If a user has inadvertently disabled their endpoint security, such as their personal firewall or if their anti-malware protection is out of date, secure access solutions can identify this threat. If that user clicks on a phishing link and infects their company-owned laptop with a case of SamSam, a Network Access Control solution could prevent that infection hitting the company network and infecting more endpoints. And a network monitoring, firewall or web proxy solution could identify command and control communications to known malicious sites controlling the ransomware.

When ransomware hits your network, it is going to try to identify as many systems as it can to exploit vulnerabilities, gain control over system and invoke encryption and data exfiltration as much as possible. A layered approach will allow you to more efficiently isolate infected systems, possibly to its patient zero, quarantining the compromised endpoints and preventing malware before it can materially spread or attack.

Better yet, it will help make an attackers job that much harder. While ransomware authors are always finding ways to work around security solutions, enhancing security mechanisms at different areas of your environment will give a ransomware attack groups more obstacles than it can handle.

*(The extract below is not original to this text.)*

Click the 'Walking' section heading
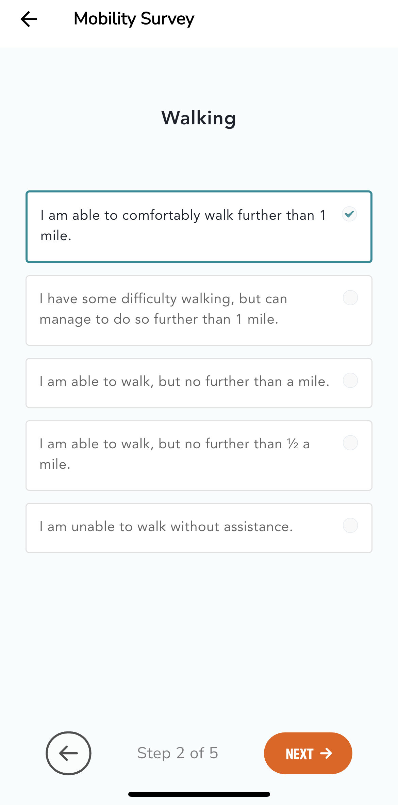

However, security must still support the smooth operation of a network and its constituents, so any layered security solution will have to allow seamless accessibility, protection and resource availability for users.

Layered defences, including the application of secure access solutions, can help fortify your network against ransomware threats, automatically isolating its propagation and killing malicious activity quickly before it can infect the whole network and wreak damage.